| What to produce |
Transcribe the data that follows without changing a word, and omit the pictures.

| Exercise data |
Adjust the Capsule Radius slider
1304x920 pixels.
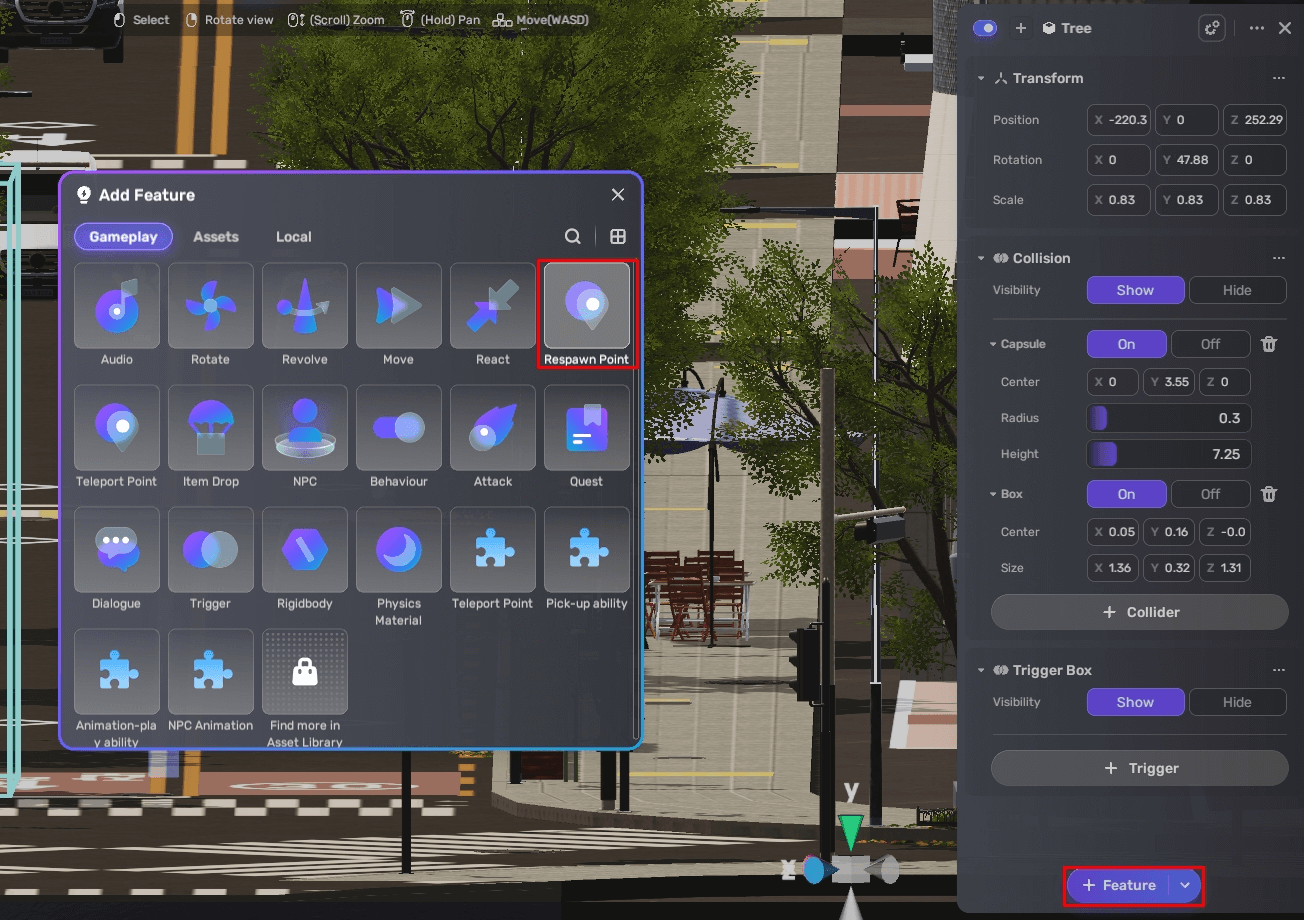pyautogui.click(x=1168, y=418)
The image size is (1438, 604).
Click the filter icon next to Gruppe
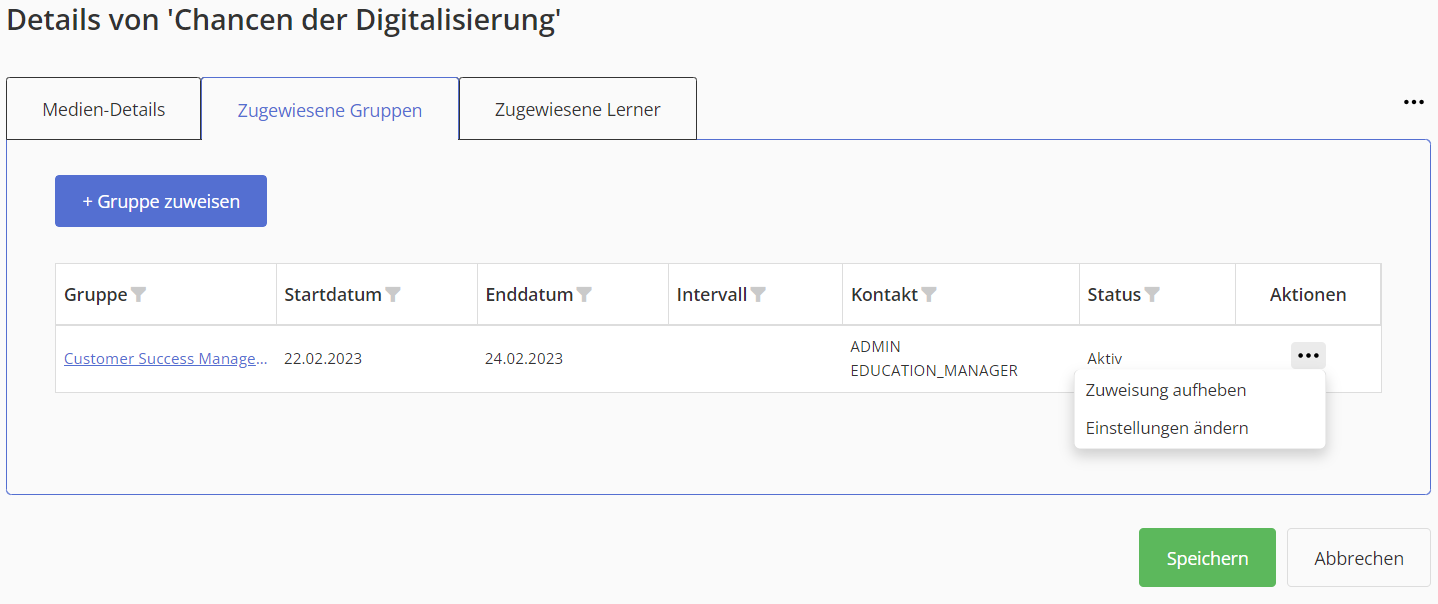pos(139,295)
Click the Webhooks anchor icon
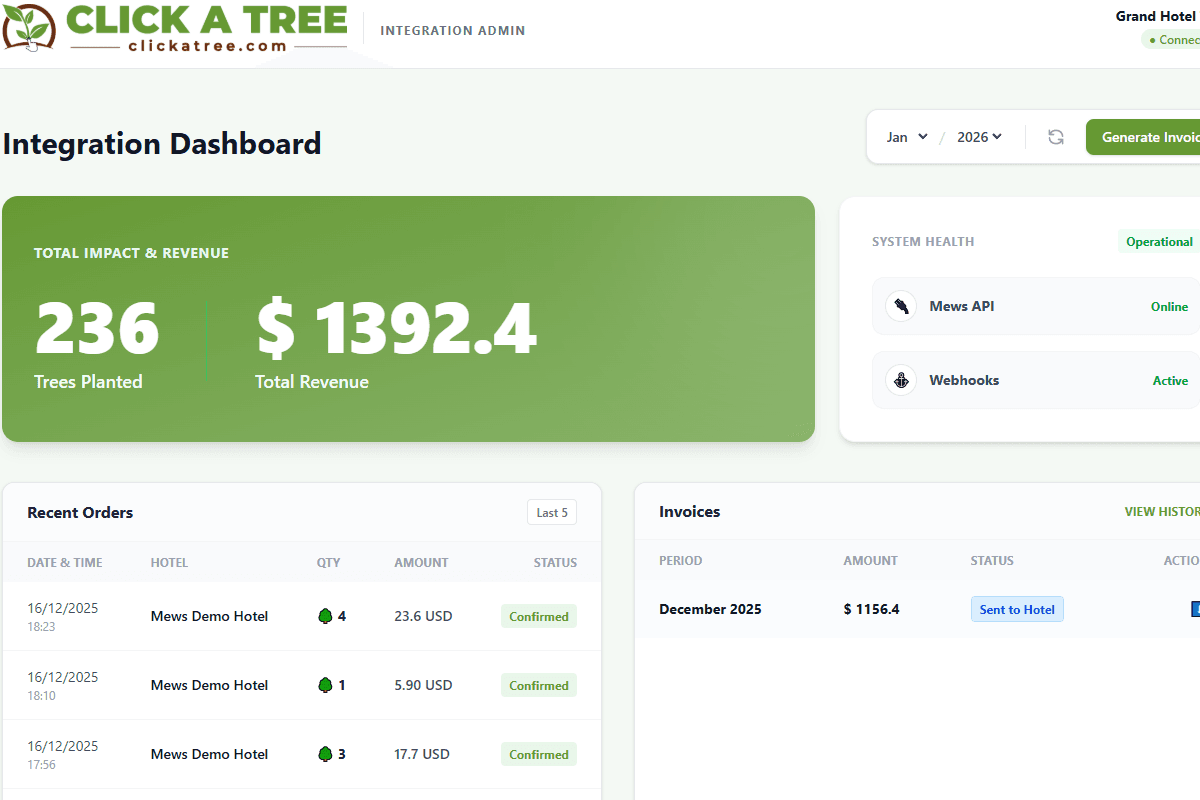 coord(901,380)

| Task solution |
Adjust the Capsule Radius slider
1304x920 pixels.
pyautogui.click(x=1168, y=418)
The image size is (1438, 604).
Click the filter icon next to Gruppe
pos(139,295)
Click the Webhooks anchor icon
 coord(901,380)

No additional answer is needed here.